ASSIGNMENT: Copy each record below without changing a single word.

MATERIAL SHOWN START

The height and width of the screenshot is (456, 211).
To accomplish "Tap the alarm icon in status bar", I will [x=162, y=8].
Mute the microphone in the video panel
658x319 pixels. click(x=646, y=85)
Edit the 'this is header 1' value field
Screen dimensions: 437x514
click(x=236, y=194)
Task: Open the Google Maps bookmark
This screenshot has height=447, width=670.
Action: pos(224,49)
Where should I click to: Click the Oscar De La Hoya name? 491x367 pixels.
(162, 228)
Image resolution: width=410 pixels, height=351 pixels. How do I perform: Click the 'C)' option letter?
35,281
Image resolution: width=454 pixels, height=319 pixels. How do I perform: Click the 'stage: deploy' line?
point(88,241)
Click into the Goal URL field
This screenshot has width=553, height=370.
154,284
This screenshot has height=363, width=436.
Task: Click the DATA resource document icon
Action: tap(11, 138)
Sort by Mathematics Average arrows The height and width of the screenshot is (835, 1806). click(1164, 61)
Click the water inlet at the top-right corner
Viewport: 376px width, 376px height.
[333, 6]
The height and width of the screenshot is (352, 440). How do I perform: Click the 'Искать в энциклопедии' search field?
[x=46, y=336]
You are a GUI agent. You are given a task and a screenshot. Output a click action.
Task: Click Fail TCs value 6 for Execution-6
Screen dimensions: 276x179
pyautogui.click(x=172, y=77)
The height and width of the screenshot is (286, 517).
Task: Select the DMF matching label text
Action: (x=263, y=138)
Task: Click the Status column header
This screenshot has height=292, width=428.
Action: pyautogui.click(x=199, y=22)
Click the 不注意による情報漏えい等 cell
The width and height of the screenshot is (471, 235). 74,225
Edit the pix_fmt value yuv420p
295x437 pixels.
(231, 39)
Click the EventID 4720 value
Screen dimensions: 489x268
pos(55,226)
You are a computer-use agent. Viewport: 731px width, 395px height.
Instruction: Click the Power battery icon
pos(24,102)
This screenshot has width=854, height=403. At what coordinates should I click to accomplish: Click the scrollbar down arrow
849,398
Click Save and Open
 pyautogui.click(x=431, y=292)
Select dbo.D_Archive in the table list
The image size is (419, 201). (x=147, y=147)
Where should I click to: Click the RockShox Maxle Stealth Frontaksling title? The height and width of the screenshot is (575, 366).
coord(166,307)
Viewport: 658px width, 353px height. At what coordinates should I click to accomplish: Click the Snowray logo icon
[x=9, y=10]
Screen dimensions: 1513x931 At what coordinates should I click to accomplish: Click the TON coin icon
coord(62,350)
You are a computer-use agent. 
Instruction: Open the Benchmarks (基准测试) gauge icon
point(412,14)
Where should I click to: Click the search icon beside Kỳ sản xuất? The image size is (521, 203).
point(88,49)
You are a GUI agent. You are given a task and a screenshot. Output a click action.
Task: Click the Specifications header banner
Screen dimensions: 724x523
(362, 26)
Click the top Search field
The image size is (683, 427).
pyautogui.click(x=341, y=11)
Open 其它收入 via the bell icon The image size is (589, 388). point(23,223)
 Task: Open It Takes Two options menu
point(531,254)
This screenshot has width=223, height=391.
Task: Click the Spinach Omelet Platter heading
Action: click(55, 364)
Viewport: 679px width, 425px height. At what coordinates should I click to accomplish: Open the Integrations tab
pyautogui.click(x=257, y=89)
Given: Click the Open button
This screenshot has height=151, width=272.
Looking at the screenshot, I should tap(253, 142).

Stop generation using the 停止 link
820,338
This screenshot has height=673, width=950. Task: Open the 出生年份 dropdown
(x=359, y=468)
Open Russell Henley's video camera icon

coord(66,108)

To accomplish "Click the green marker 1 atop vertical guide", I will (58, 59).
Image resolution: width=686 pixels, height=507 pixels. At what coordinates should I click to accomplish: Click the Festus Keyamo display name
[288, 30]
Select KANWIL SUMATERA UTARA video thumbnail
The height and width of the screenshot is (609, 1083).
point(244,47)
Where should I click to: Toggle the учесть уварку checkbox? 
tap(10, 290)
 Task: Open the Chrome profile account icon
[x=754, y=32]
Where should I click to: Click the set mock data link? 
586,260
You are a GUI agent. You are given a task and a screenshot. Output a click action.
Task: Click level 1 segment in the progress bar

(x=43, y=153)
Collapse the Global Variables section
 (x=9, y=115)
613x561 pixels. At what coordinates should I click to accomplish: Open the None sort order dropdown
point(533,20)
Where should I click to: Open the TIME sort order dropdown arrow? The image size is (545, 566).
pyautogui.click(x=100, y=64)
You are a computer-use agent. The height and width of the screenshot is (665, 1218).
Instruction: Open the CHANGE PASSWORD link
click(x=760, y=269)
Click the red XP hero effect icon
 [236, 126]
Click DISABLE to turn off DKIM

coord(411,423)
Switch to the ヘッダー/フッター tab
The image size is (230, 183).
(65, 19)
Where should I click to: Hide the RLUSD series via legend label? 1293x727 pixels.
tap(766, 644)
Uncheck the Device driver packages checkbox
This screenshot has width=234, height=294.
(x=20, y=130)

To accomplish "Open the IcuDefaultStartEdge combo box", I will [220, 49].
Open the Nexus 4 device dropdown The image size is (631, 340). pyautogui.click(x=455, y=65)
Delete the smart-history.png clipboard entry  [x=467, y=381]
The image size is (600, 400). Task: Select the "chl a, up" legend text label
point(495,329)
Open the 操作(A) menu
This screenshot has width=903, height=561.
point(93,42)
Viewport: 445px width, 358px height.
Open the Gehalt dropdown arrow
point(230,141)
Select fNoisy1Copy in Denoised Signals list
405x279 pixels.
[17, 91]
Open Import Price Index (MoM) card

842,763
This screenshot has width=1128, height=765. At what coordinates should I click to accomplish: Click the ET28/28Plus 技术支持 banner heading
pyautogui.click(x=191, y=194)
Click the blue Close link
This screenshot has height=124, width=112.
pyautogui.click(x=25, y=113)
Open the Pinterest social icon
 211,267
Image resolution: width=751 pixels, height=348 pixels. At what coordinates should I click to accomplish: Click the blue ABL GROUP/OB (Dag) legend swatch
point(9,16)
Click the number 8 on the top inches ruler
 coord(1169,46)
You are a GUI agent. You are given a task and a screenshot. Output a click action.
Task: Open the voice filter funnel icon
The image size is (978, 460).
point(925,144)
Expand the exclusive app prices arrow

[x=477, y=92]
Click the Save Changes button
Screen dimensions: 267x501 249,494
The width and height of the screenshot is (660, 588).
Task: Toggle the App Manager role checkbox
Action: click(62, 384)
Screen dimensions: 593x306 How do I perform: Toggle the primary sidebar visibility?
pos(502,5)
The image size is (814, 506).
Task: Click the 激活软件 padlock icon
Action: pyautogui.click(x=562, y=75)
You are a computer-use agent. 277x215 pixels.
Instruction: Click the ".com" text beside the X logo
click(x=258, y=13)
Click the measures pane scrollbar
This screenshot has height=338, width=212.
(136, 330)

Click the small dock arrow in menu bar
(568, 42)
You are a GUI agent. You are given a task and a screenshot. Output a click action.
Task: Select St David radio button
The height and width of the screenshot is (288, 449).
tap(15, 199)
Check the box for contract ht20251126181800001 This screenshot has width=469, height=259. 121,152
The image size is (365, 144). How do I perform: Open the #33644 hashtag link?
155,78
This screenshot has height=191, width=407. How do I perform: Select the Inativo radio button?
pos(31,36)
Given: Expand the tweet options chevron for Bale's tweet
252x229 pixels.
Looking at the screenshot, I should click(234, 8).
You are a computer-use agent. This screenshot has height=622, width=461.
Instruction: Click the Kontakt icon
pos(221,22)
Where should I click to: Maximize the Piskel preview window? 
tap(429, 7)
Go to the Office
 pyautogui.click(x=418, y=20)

MATERIAL SHOWN END

OUTPUT OF THE EXERCISE:
The height and width of the screenshot is (456, 211).
To accomplish "Tap the alarm icon in status bar", I will [x=162, y=8].
Mute the microphone in the video panel
658x319 pixels. click(x=646, y=85)
Edit the 'this is header 1' value field
Screen dimensions: 437x514
click(x=236, y=194)
Task: Open the Google Maps bookmark
This screenshot has height=447, width=670.
Action: pos(224,49)
Where should I click to: Click the Oscar De La Hoya name? 491x367 pixels.
(162, 228)
Image resolution: width=410 pixels, height=351 pixels. How do I perform: Click the 'C)' option letter?
35,281
Image resolution: width=454 pixels, height=319 pixels. How do I perform: Click the 'stage: deploy' line?
point(88,241)
Click into the Goal URL field
This screenshot has width=553, height=370.
154,284
This screenshot has height=363, width=436.
Task: Click the DATA resource document icon
Action: tap(11, 138)
Sort by Mathematics Average arrows The height and width of the screenshot is (835, 1806). click(1164, 61)
Click the water inlet at the top-right corner
Viewport: 376px width, 376px height.
[333, 6]
The height and width of the screenshot is (352, 440). How do I perform: Click the 'Искать в энциклопедии' search field?
[x=46, y=336]
You are a GUI agent. You are given a task and a screenshot. Output a click action.
Task: Click Fail TCs value 6 for Execution-6
Screen dimensions: 276x179
pyautogui.click(x=172, y=77)
The height and width of the screenshot is (286, 517).
Task: Select the DMF matching label text
Action: (x=263, y=138)
Task: Click the Status column header
This screenshot has height=292, width=428.
Action: pyautogui.click(x=199, y=22)
Click the 不注意による情報漏えい等 cell
The width and height of the screenshot is (471, 235). 74,225
Edit the pix_fmt value yuv420p
295x437 pixels.
(231, 39)
Click the EventID 4720 value
Screen dimensions: 489x268
pos(55,226)
You are a computer-use agent. Viewport: 731px width, 395px height.
Instruction: Click the Power battery icon
pos(24,102)
This screenshot has width=854, height=403. At what coordinates should I click to accomplish: Click the scrollbar down arrow
849,398
Click Save and Open
 pyautogui.click(x=431, y=292)
Select dbo.D_Archive in the table list
The image size is (419, 201). (x=147, y=147)
Where should I click to: Click the RockShox Maxle Stealth Frontaksling title? The height and width of the screenshot is (575, 366).
coord(166,307)
Viewport: 658px width, 353px height. At what coordinates should I click to accomplish: Click the Snowray logo icon
[x=9, y=10]
Screen dimensions: 1513x931 At what coordinates should I click to accomplish: Click the TON coin icon
coord(62,350)
You are a computer-use agent. 
Instruction: Open the Benchmarks (基准测试) gauge icon
point(412,14)
Where should I click to: Click the search icon beside Kỳ sản xuất? The image size is (521, 203).
point(88,49)
You are a GUI agent. You are given a task and a screenshot. Output a click action.
Task: Click the Specifications header banner
Screen dimensions: 724x523
(362, 26)
Click the top Search field
The image size is (683, 427).
pyautogui.click(x=341, y=11)
Open 其它收入 via the bell icon The image size is (589, 388). point(23,223)
 Task: Open It Takes Two options menu
point(531,254)
This screenshot has width=223, height=391.
Task: Click the Spinach Omelet Platter heading
Action: click(55, 364)
Viewport: 679px width, 425px height. At what coordinates should I click to accomplish: Open the Integrations tab
pyautogui.click(x=257, y=89)
Given: Click the Open button
This screenshot has height=151, width=272.
Looking at the screenshot, I should tap(253, 142).

Stop generation using the 停止 link
820,338
This screenshot has height=673, width=950. Task: Open the 出生年份 dropdown
(x=359, y=468)
Open Russell Henley's video camera icon

coord(66,108)

To accomplish "Click the green marker 1 atop vertical guide", I will (58, 59).
Image resolution: width=686 pixels, height=507 pixels. At what coordinates should I click to accomplish: Click the Festus Keyamo display name
[288, 30]
Select KANWIL SUMATERA UTARA video thumbnail
The height and width of the screenshot is (609, 1083).
point(244,47)
Where should I click to: Toggle the учесть уварку checkbox? 
tap(10, 290)
 Task: Open the Chrome profile account icon
[x=754, y=32]
Where should I click to: Click the set mock data link? 
586,260
You are a GUI agent. You are given a task and a screenshot. Output a click action.
Task: Click level 1 segment in the progress bar

(x=43, y=153)
Collapse the Global Variables section
 (x=9, y=115)
613x561 pixels. At what coordinates should I click to accomplish: Open the None sort order dropdown
point(533,20)
Where should I click to: Open the TIME sort order dropdown arrow? The image size is (545, 566).
pyautogui.click(x=100, y=64)
You are a computer-use agent. The height and width of the screenshot is (665, 1218).
Instruction: Open the CHANGE PASSWORD link
click(x=760, y=269)
Click the red XP hero effect icon
 [236, 126]
Click DISABLE to turn off DKIM

coord(411,423)
Switch to the ヘッダー/フッター tab
The image size is (230, 183).
(65, 19)
Where should I click to: Hide the RLUSD series via legend label? 1293x727 pixels.
tap(766, 644)
Uncheck the Device driver packages checkbox
This screenshot has width=234, height=294.
(x=20, y=130)

To accomplish "Open the IcuDefaultStartEdge combo box", I will [220, 49].
Open the Nexus 4 device dropdown The image size is (631, 340). pyautogui.click(x=455, y=65)
Delete the smart-history.png clipboard entry  [x=467, y=381]
The image size is (600, 400). Task: Select the "chl a, up" legend text label
point(495,329)
Open the 操作(A) menu
This screenshot has width=903, height=561.
point(93,42)
Viewport: 445px width, 358px height.
Open the Gehalt dropdown arrow
point(230,141)
Select fNoisy1Copy in Denoised Signals list
405x279 pixels.
[17, 91]
Open Import Price Index (MoM) card

842,763
This screenshot has width=1128, height=765. At what coordinates should I click to accomplish: Click the ET28/28Plus 技术支持 banner heading
pyautogui.click(x=191, y=194)
Click the blue Close link
This screenshot has height=124, width=112.
pyautogui.click(x=25, y=113)
Open the Pinterest social icon
 211,267
Image resolution: width=751 pixels, height=348 pixels. At what coordinates should I click to accomplish: Click the blue ABL GROUP/OB (Dag) legend swatch
point(9,16)
Click the number 8 on the top inches ruler
 coord(1169,46)
You are a GUI agent. You are given a task and a screenshot. Output a click action.
Task: Open the voice filter funnel icon
The image size is (978, 460).
point(925,144)
Expand the exclusive app prices arrow

[x=477, y=92]
Click the Save Changes button
Screen dimensions: 267x501 249,494
The width and height of the screenshot is (660, 588).
Task: Toggle the App Manager role checkbox
Action: click(62, 384)
Screen dimensions: 593x306 How do I perform: Toggle the primary sidebar visibility?
pos(502,5)
The image size is (814, 506).
Task: Click the 激活软件 padlock icon
Action: pyautogui.click(x=562, y=75)
You are a computer-use agent. 277x215 pixels.
Instruction: Click the ".com" text beside the X logo
click(x=258, y=13)
Click the measures pane scrollbar
This screenshot has height=338, width=212.
(136, 330)

Click the small dock arrow in menu bar
(568, 42)
You are a GUI agent. You are given a task and a screenshot. Output a click action.
Task: Select St David radio button
The height and width of the screenshot is (288, 449).
tap(15, 199)
Check the box for contract ht20251126181800001 This screenshot has width=469, height=259. 121,152
The image size is (365, 144). How do I perform: Open the #33644 hashtag link?
155,78
This screenshot has height=191, width=407. How do I perform: Select the Inativo radio button?
pos(31,36)
Given: Expand the tweet options chevron for Bale's tweet
252x229 pixels.
Looking at the screenshot, I should click(234, 8).
You are a computer-use agent. This screenshot has height=622, width=461.
Instruction: Click the Kontakt icon
pos(221,22)
Where should I click to: Maximize the Piskel preview window? 
tap(429, 7)
Go to the Office
 pyautogui.click(x=418, y=20)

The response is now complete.